(Beginning of Data listing)

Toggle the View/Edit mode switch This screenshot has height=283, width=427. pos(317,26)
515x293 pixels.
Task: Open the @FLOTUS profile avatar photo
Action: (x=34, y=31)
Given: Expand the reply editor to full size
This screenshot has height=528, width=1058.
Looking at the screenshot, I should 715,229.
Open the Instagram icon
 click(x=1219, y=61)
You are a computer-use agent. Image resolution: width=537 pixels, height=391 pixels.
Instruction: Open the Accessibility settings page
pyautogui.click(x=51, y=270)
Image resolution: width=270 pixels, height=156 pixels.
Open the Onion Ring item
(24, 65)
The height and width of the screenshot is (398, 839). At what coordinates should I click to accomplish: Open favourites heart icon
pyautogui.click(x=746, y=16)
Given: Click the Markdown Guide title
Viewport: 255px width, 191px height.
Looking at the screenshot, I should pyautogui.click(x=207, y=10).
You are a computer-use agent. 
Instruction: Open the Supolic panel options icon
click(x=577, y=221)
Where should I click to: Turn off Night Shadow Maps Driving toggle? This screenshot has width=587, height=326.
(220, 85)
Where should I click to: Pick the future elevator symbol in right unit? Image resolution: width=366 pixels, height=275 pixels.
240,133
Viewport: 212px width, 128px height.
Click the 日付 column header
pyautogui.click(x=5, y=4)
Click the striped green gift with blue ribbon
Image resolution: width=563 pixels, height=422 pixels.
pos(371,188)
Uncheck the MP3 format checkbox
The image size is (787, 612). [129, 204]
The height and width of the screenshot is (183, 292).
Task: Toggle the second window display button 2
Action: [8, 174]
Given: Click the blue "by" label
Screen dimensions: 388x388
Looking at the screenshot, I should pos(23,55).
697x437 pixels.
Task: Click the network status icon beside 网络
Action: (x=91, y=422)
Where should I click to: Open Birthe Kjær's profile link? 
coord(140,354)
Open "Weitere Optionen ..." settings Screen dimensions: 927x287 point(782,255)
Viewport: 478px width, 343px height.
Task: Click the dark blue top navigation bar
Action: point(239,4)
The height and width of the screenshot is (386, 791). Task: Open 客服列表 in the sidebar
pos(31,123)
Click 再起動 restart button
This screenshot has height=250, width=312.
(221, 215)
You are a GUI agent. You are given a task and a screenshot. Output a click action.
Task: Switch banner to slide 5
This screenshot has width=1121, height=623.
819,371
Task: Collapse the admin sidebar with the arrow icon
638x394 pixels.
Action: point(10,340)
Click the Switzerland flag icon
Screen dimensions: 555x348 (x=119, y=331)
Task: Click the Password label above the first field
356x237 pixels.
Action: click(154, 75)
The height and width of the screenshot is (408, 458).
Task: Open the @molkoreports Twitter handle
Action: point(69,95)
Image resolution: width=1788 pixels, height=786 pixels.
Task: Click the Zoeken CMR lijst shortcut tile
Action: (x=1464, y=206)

(End of Data listing)

» Task prompt:
Whichever lines of the records above hold the word "computer" should all be copied out.

» Solution:
You are a computer-use agent. Image resolution: width=537 pixels, height=391 pixels.
You are a computer-use agent. 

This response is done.